如何用Python填写PDF表单?

17

我该如何填写带有表单的PDF文件并将其“压平”?

目前我使用pdftk,但它无法正确处理国际字符。

是否有任何Python库或示例可用于填写PDF表单并将其呈现为不可编辑的PDF文件?


我不完全理解你的意思,但是ReportLab是一个广泛使用的Python库,用于生成PDF文件。 - Antonis Christofides
请参考以下回答:https://dev59.com/-HI-5IYBdhLWcg3wYXH8 - Aakash Anuj
@AntonisChristofides ,OP正在寻找一种简单的方法来“展平”(即合并)表格字段和数据库内容。 我猜他应该有要打印的内容,这些内容在Python字典中,并且已经制作好了PDF表格。 无论如何,对我来说,像你建议的那样使用 ReportLab 是正确的选择。 - Mathieu Marques
4个回答

19

以下内容摘自pypdf文档(添加在问题提出多年之后):

from pypdf import PdfReader, PdfWriter

reader = PdfReader("form.pdf")
writer = PdfWriter()

page = reader.pages[0]
fields = reader.get_fields()

writer.add_page(page)

writer.update_page_form_field_values(
    writer.pages[0], {"fieldname": "some filled in text"}
)

# write "output" to PyPDF2-output.pdf
with open("filled-out.pdf", "wb") as output_stream:
    writer.write(output_stream)

相关问题:https://dev59.com/Dabja4cB1Zd3GeqPlMF0 - Wtower
这个解决方案对我非常有效。PyPDF2最近已经更新,似乎是一个活跃的项目。 - Trevor Sullivan
3
我是PyPDF2和pypdf的维护者。我将PyPDF2移回到了pypdf中。未来只有pypdf会接收新的功能和错误修复。 - Martin Thoma
@MartinThoma 我意识到在填写完毕后,我需要打开并保存PDF文件,以便真正保存表单,否则它将保持未保存状态,并且当我再次打开或复制时,更改是不可见的。这是一个错误吗?有没有解决办法? - weasel
听起来像是个bug,但我也不太明白。你使用的是最新版本的pypdf吗?如果是的话,请在bug跟踪器中报告一个bug。如果不是的话,请升级。上周我们对表单进行了一些改进。 - Martin Thoma

11

尝试使用fillpdf库,它可以使这个过程变得非常简单(pip install fillpdf和poppler依赖项conda install -c conda-forge poppler

基本用法:

from fillpdf import fillpdfs

fillpdfs.get_form_fields("blank.pdf")

# returns a dictionary of fields
# Set the returned dictionary values a save to a variable
# For radio boxes ('Off' = not filled, 'Yes' = filled)

data_dict = {
'Text2': 'Name',
'Text4': 'LastName',
'box': 'Yes',
}

fillpdfs.write_fillable_pdf('blank.pdf', 'new.pdf', data_dict)

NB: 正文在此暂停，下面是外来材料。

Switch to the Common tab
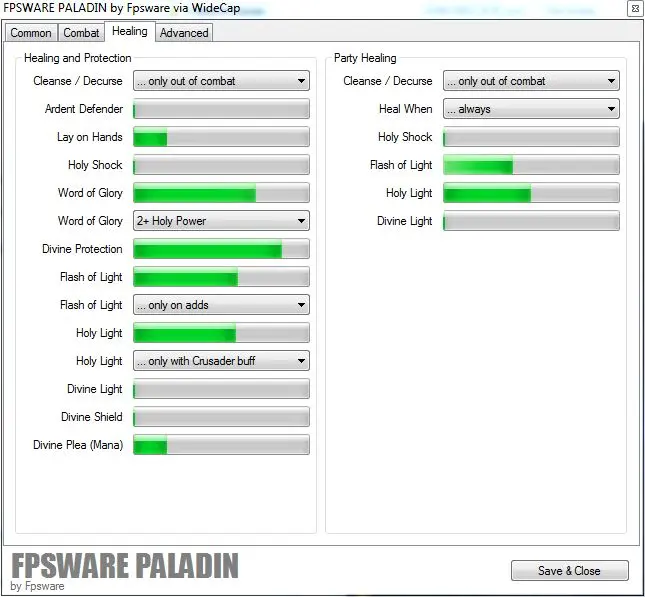The width and height of the screenshot is (645, 597). 31,33
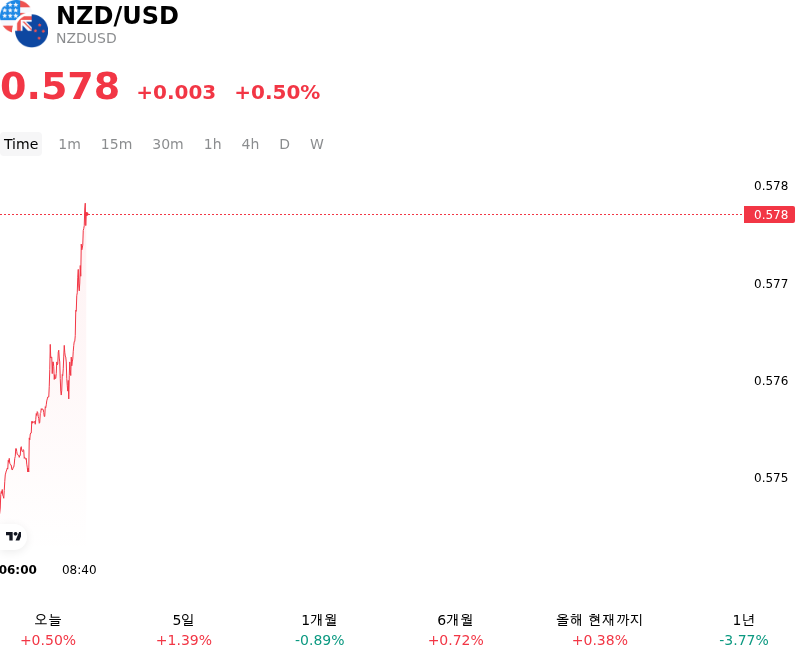Choose the 6개월 range
800x660 pixels.
pyautogui.click(x=456, y=630)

# If you want it flattened:
fillpdfs.flatten_pdf('new.pdf', 'newflat.pdf')

更多信息请查看: https://github.com/t-houssian/fillpdf

似乎填充得非常好。

有关更多信息,请参见此答案:https://dev59.com/La7la4cB1Zd3GeqPfJLw#66809578


1
字典没有返回任何内容。我用这段代码无法获取PDF的字段。 - Celik
使用pdfrw2pymupdf。我想知道它们中的任何一个是否可以直接完成此操作。 - Martin Thoma
2
这个库对我来说完美地工作了! - Rycliff
1
这个也对我有用,使用 PyPDF2 的解决方案没有起作用。 - Timur Mingulov
1
这个对我也起作用了,使用PyPDF2的解决方案没有起作用。 - undefined

1

根据Adobe文档,您不需要专门的库来压平PDF,您可以将可编辑表单字段的位位置更改为1以使该字段只读。我在这里提供了完整的解决方案,但它使用Django:

https://dev59.com/5bLma4cB1Zd3GeqPco_J#55301804

Adobe文档(第441页):

https://opensource.adobe.com/dc-acrobat-sdk-docs/standards/pdfstandards/pdf/PDF32000_2008.pdf

使用PyPDF2填充字段,然后循环遍历注释以更改位位置:
from io import BytesIO
import PyPDF2
from PyPDF2.generic import BooleanObject, NameObject, IndirectObject, NumberObject

# open the pdf
input_stream = open("YourPDF.pdf", "rb")
pdf_reader = PyPDF2.PdfFileReader(input_stream, strict=False)
if "/AcroForm" in pdf_reader.trailer["/Root"]:
    pdf_reader.trailer["/Root"]["/AcroForm"].update(
        {NameObject("/NeedAppearances"): BooleanObject(True)})

pdf_writer = PyPDF2.PdfFileWriter()
set_need_appearances_writer(pdf_writer)
if "/AcroForm" in pdf_writer._root_object:
    # Acro form is form field, set needs appearances to fix printing issues
    pdf_writer._root_object["/AcroForm"].update(
        {NameObject("/NeedAppearances"): BooleanObject(True)})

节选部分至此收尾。